SELECTED EXTRACT.
--- begin ---
A manhunt began immediately late Saturday for the head of the powerful Sinaloa Cartel, which has an international reach and is believed to control most of the major crossing points for drugs at the U.S. border with Mexico.

Associated Press journalists near the Altiplano said the roads were being heavily patrolled by Federal Police with numerous checkpoints and a Blackhawk helicopter flying overhead. Flights were also suspended at Toluca airport near the penitentiary in the state of Mexico, and civil aviation hangars were being searched.

Guzman was last seen about 9 p.m. Saturday in the shower area of his cell, according to a statement from the National Security Commission issued early Sunday. After a time, he was lost by the prison’s security camera surveillance network. Upon checking his cell, authorities found it empty and a 20-by-20-inch (50-by-50 centimeter) hole near the shower.

Guzman’s escape is a major embarrassment to the administration of President Enrique Pena Nieto, which had received plaudits for its aggressive approach to top drug lords. Since the government took office in late 2012, Mexican authorities have nabbed or killed six of them, including Guzman.

Guzman faces multiple federal drug trafficking indictments in the U.S. as well as Mexico, and was on the U.S. Drug Enforcement Administration’s most-wanted list.

After Guzman was arrested on Feb. 22, 2014, the U.S. had said it would file an extradition request, though it’s not clear if that happened.

The Mexican government at the time vehemently denied the need to extradite Guzman, even as many expressed fears he would escape as he did in 2001 while serving a 20-year sentence in another maximum-security prison, Puente Grande, in the western state of Jalisco.
--- end ---
GIVEN ENTRIES.
--- begin ---
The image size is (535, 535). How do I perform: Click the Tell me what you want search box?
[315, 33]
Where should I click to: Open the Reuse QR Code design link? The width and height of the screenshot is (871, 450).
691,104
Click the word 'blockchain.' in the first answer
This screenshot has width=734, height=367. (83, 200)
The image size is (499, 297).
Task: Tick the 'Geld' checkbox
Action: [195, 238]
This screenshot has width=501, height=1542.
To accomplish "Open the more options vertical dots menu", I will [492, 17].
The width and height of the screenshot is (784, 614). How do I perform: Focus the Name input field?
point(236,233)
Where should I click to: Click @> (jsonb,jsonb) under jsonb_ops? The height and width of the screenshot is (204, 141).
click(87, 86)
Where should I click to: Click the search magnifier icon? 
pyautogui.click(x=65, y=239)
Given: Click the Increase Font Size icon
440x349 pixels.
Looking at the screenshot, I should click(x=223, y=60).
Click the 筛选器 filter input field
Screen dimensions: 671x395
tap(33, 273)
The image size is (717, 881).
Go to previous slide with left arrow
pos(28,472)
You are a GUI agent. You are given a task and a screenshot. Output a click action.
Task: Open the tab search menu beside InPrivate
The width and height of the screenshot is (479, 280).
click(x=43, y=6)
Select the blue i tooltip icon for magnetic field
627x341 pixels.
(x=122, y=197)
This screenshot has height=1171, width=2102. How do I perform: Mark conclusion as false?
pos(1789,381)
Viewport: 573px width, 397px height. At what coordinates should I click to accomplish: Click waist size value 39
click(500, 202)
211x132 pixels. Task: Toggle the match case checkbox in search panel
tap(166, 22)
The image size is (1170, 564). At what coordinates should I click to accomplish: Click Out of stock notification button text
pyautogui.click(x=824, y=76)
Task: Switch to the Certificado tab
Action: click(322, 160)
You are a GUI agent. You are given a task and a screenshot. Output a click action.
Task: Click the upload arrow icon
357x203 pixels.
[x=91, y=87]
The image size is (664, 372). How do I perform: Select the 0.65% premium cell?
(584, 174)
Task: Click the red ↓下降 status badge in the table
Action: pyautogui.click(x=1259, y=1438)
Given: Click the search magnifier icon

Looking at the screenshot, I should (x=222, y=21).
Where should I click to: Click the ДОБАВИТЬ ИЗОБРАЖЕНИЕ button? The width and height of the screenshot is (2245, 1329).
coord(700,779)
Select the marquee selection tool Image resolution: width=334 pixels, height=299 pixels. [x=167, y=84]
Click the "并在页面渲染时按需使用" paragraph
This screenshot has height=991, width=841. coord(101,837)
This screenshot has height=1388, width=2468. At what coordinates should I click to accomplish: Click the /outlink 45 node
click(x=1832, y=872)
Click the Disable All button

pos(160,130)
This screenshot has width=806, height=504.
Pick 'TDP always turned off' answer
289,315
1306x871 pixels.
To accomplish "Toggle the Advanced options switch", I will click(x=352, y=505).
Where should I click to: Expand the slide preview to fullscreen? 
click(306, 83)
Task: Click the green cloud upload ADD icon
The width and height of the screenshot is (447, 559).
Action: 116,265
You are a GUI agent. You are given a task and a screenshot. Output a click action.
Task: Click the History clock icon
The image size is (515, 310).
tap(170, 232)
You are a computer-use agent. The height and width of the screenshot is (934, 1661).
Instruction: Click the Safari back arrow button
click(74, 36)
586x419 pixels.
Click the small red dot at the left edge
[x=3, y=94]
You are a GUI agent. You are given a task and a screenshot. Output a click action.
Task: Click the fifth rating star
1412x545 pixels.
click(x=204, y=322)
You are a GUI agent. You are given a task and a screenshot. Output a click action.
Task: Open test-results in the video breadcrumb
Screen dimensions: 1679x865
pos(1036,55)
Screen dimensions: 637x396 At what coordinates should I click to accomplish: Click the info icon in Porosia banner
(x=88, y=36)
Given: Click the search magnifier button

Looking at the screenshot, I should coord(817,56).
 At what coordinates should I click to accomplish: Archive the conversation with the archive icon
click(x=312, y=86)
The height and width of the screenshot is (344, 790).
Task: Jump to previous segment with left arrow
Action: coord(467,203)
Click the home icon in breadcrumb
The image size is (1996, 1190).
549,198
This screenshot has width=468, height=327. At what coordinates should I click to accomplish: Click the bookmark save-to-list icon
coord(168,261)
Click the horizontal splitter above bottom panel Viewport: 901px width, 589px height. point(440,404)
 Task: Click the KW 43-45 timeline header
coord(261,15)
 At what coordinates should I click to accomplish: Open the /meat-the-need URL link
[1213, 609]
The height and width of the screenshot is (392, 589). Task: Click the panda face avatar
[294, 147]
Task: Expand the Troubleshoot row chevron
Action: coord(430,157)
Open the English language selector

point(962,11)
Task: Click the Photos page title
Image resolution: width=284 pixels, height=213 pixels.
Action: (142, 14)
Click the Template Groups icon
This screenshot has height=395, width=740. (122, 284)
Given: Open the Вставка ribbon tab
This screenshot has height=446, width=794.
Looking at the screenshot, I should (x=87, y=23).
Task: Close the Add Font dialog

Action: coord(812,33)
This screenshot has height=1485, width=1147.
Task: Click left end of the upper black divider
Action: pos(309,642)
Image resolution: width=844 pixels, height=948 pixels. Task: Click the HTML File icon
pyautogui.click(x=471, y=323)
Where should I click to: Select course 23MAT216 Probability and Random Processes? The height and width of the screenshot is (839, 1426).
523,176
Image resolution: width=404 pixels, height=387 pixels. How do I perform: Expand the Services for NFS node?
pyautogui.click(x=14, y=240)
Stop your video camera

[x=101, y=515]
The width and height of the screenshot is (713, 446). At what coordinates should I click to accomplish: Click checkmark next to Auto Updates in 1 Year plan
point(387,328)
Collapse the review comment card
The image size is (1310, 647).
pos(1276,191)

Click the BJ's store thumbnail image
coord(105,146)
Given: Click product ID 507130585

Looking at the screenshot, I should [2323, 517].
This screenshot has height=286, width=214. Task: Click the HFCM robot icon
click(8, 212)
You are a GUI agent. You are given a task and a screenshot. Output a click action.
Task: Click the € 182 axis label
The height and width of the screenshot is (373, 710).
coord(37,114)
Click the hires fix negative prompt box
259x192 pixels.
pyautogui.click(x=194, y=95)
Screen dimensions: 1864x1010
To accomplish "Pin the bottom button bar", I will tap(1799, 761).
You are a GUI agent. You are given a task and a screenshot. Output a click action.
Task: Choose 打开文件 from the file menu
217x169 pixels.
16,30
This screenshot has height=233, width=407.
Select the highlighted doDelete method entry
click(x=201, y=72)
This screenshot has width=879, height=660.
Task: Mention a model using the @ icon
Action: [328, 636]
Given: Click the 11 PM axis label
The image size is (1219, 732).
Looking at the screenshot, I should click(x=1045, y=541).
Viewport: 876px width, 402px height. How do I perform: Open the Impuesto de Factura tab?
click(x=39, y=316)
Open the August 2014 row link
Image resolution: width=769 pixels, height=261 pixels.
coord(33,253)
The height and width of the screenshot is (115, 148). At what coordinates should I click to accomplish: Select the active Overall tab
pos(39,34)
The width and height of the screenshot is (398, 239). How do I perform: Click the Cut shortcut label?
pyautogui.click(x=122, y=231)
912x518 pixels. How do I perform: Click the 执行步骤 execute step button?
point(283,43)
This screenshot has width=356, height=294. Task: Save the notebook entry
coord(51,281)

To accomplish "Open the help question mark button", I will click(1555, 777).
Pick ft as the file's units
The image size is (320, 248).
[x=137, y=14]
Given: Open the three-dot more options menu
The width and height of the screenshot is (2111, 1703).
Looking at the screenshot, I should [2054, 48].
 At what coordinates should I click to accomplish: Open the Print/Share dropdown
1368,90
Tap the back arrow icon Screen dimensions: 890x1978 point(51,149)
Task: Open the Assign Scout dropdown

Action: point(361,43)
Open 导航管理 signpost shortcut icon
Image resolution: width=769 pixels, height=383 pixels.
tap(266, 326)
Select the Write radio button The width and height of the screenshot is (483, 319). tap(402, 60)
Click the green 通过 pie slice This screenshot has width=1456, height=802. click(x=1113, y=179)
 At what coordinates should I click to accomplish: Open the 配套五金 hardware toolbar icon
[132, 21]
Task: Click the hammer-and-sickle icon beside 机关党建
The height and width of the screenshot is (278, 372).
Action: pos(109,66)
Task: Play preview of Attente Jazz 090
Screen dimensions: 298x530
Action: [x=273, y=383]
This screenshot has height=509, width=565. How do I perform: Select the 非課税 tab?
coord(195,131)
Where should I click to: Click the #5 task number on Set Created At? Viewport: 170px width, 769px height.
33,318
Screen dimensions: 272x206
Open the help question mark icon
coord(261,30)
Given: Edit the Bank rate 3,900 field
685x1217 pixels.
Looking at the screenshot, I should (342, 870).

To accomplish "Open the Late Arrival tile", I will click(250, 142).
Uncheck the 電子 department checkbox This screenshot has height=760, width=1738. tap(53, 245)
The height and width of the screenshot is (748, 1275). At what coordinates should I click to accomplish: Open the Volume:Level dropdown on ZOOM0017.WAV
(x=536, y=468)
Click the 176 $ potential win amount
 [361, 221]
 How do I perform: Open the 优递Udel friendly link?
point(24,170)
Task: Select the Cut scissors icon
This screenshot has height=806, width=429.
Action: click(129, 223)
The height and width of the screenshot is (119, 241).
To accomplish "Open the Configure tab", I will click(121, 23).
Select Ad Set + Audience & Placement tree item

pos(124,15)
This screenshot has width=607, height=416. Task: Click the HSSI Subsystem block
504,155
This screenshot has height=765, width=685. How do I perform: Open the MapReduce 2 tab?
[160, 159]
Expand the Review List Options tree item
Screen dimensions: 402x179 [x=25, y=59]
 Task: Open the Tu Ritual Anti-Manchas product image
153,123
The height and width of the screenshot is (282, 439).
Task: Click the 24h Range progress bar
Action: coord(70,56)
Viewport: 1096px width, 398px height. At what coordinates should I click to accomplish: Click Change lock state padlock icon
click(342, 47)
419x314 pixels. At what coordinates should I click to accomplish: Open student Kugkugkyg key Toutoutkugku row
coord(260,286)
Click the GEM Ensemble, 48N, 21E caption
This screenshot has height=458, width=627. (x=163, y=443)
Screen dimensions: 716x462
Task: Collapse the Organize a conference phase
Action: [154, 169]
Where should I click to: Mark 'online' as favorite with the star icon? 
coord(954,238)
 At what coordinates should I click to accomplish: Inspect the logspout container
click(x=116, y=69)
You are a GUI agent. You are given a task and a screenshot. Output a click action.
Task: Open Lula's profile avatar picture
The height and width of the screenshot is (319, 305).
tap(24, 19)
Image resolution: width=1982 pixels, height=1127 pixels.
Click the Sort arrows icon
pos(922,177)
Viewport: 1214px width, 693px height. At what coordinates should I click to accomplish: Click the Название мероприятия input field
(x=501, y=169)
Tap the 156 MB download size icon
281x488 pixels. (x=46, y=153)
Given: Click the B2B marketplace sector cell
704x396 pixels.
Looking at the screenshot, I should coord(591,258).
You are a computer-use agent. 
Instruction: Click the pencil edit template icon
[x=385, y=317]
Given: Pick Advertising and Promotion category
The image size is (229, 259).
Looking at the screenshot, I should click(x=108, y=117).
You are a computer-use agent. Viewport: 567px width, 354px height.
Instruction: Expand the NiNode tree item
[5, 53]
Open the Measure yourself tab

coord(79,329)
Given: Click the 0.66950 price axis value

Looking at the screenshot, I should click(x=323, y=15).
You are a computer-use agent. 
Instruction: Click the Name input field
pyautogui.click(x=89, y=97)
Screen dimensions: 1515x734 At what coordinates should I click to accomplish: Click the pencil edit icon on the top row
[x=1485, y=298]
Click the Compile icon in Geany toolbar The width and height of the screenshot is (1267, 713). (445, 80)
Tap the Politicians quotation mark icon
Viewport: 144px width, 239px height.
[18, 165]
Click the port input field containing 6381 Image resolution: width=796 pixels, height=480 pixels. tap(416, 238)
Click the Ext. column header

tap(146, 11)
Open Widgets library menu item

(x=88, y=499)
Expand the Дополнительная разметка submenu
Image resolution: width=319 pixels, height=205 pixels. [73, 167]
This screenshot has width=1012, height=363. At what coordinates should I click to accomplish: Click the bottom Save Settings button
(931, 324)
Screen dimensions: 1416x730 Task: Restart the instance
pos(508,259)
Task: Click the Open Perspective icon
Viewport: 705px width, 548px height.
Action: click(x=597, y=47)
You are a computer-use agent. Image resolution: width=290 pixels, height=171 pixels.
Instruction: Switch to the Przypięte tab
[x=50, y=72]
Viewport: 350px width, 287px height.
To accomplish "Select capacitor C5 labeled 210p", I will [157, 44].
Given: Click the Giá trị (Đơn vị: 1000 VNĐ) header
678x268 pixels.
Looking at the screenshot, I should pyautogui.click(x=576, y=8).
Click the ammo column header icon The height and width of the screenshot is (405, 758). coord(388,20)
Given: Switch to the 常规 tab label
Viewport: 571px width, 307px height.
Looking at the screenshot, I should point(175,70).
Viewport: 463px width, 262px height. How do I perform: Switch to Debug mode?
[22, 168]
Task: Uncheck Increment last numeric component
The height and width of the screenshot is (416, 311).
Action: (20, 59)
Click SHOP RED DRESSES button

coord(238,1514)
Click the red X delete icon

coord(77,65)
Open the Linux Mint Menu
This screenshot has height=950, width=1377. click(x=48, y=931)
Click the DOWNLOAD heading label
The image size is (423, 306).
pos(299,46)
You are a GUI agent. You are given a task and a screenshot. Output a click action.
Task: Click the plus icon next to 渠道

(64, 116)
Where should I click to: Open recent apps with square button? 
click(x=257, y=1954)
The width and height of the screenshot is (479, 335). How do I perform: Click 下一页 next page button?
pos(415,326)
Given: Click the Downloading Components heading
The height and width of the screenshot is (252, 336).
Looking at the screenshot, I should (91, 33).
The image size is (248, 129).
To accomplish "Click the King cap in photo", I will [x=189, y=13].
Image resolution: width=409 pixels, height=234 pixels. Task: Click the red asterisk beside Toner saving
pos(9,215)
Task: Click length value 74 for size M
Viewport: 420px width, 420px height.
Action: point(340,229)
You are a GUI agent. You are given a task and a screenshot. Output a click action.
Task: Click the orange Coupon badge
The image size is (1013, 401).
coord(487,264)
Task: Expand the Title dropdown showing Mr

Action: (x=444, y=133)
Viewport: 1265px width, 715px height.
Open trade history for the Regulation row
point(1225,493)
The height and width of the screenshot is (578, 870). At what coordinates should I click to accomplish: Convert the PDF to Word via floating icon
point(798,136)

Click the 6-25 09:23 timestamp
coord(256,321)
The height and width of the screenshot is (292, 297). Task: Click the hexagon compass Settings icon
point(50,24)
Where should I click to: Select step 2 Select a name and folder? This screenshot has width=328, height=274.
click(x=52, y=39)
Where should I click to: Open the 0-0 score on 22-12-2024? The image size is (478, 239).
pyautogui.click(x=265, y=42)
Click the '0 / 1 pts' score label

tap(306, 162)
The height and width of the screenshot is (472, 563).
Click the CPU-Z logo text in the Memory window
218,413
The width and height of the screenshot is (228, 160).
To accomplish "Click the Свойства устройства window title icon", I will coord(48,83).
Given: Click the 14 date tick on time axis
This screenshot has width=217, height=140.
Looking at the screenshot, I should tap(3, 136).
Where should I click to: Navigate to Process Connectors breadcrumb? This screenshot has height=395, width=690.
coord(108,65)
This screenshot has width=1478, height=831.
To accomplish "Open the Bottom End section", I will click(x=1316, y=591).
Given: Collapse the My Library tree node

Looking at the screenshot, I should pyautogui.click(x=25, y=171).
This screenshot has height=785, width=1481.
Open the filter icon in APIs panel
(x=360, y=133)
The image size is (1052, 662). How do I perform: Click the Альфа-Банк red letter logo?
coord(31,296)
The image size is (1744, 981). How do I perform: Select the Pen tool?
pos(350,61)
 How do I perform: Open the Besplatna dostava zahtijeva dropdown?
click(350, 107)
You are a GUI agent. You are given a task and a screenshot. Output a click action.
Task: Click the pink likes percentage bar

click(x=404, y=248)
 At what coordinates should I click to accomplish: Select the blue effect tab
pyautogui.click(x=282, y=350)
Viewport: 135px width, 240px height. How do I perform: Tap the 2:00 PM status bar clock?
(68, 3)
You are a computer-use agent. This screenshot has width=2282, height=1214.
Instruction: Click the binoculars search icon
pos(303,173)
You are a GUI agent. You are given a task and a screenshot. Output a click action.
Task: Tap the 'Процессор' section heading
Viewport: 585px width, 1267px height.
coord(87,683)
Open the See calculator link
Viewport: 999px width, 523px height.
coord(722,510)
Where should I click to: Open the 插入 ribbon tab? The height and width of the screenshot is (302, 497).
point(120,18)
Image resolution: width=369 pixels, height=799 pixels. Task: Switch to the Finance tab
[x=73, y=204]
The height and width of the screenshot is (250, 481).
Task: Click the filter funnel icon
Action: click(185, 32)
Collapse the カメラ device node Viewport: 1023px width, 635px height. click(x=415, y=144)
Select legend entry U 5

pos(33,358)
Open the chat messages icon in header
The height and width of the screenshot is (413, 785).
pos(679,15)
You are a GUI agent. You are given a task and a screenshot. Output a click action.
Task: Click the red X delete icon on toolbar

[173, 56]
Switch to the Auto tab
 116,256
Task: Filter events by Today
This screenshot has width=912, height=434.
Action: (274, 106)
--- end ---
GIVEN REQUEST 1.
In the report on Guzman's escape, what did authorities find when they checked his cell?
GIVEN REQUEST 2.
Reproduce the passage of the report on Guzman's escape starting with "The Mexican government" and going on through "state of Jalisco.".

COMPLETE RESPONSE 1.
The cell was empty, with a 20-by-20-inch (50-by-50 centimeter) hole near the shower.

COMPLETE RESPONSE 2.
The Mexican government at the time vehemently denied the need to extradite Guzman, even as many expressed fears he would escape as he did in 2001 while serving a 20-year sentence in another maximum-security prison, Puente Grande, in the western state of Jalisco.